Pâques 2024 : message du Grand Maître aux Chevaliers et Dames de l'Ordre du Saint-Sépulcre
Chers Chevaliers et Dames du Saint-Sépulcre de Jérusalem,
Il y a un passage, parmi les plus significatifs de l'Évangile, dans lequel la « parole » du Seigneur devient un « geste » chargé d'un nouveau contenu et qui nous aide à entrer dans la Pâque du Seigneur. Le geste, nous le savons, est toujours un langage qui renforce la parole, et il n'est pas rare qu'il la rende même plus évocatrice.

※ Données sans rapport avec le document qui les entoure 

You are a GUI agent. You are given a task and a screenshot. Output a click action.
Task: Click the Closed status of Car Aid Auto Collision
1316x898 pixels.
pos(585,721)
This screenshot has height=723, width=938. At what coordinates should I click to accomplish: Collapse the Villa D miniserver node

Nous arrivons au passage du récit que nous en donne l'évangéliste Luc : le Maître est à Jérusalem à l'occasion de Pâque ; il a beaucoup parlé de vigilance, mettant en garde contre l'hypocrisie et la tromperie ; debout dans l'Atrium du Temple, il a voulu commenter un geste presque insignifiant et caché, l'offrande d'une pauvre veuve qui, en entrant dans la Maison de Dieu, a donné sa contribution de deux sous, tout ce qu'elle avait ; c'est un très beau geste d'amour pour ce Lieu qui est celui de la présence glorieuse du Très-Haut au milieu de son Peuple : la Shekinah de Dieu ; puis Jésus a prédit pour Jérusalem le jour où la Ville Sainte serait humiliée, détruite et privée de sa noblesse spirituelle. La journée avait été fatigante et le soir, le Seigneur se rendit sur la crête du Mont des Oliviers pour prier, ayant devant lui la ville de David. Nous connaissons bien ce lieu suggestif en face de l’imposant mur de l’esplanade du Temple, si nous avons déjà fait notre pèlerinage en Terre Sainte.

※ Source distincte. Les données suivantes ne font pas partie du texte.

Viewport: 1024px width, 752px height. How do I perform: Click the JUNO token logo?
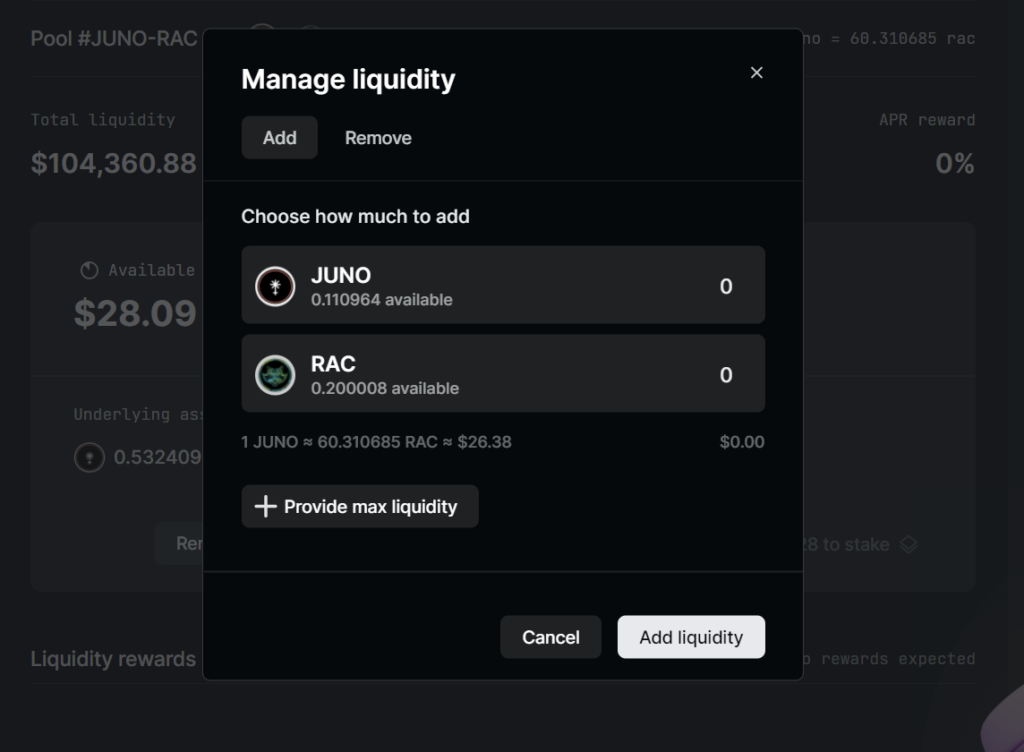pyautogui.click(x=275, y=286)
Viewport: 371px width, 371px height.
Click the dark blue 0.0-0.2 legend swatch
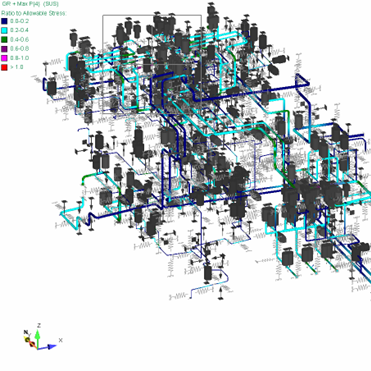[4, 21]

Le lendemain, alors que la fête des pains sans levain approche, Jésus, voulant célébrer la Pâque, envoie Pierre et Jean préparer le nécessaire : le lieu, le pain, le vin, les herbes amères, et il leur dit : « Allez faire les préparatifs pour que nous mangions la Pâque. » (Lc 22, 8). La Pâque hébraïque, si riche en symboles pour Israël, est pour Jésus la dernière, mais aussi l'occasion d'un événement nouveau qu'il porte dans son cœur : l'institution de ce qui deviendra pour l'Église la Pâque sacramentelle, l'Eucharistie : « Quand l’heure fut venue, Jésus prit place à table, et les Apôtres avec lui. Il leur dit : “J’ai désiré d’un grand désir manger cette Pâque avec vous, avant de souffrir !”… Puis, ayant pris du pain… il le rompit et le leur donna en disant : “Ceci est mon corps... Faites cela en mémoire de moi...” ; et pour la coupe… il fit de même en disant : “Cette coupe est la nouvelle Alliance en mon sang…” » (Lc 22, 14 et s.)
Ce signe qui consiste à « rompre le Pain » et « prendre la Coupe » deviendra la marque de reconnaissance du Maître ressuscité.
Dans ce geste de Jésus, la « parole » s’est faite « geste signifiant », c'est-à-dire sacrement. C'est autour de cela que se rassemblera l'Église et que les chrétiens se reconnaîtront comme Koinonia, c'est-à-dire Communauté de foi dans le Ressuscité, dans laquelle chaque baptisé aura une existence « ecclésiologique » à laquelle il sera lié pour toujours. Dans la parole de Jésus devenue donc geste, il y a tout le « signe » sacramentel remis à l'Église ; en ce sens, dans la foi, nous l'accueillons nous aussi.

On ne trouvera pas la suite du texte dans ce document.